Restate word for word the lines from the one bearing "Instruction: Click the" through the end of the entries below, and leave every picture out.

### [Stored data]
------------

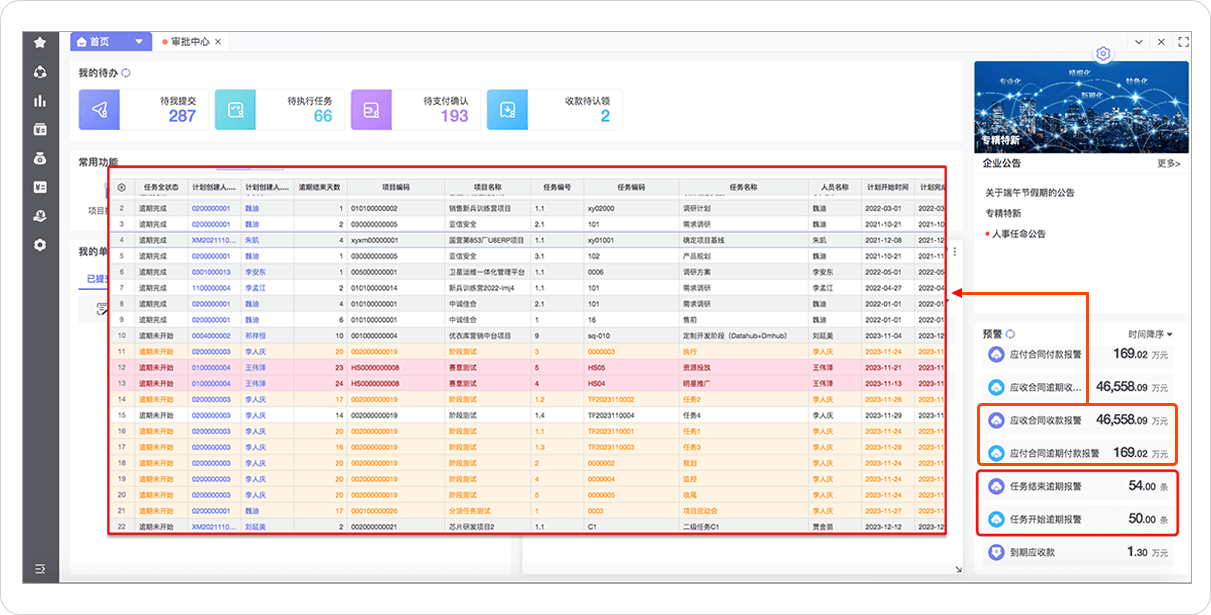Click the 待支付确认 purple card icon
1211x615 pixels.
(x=371, y=110)
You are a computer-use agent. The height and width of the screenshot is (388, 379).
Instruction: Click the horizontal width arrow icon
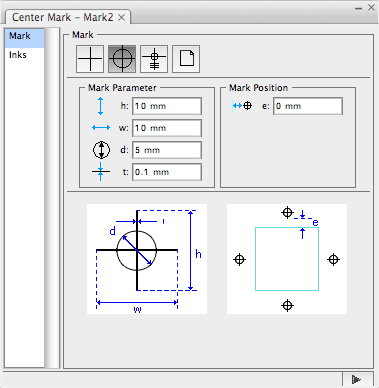click(x=101, y=128)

------------

### [Written solution]
Instruction: Click the horizontal width arrow icon
click(x=101, y=128)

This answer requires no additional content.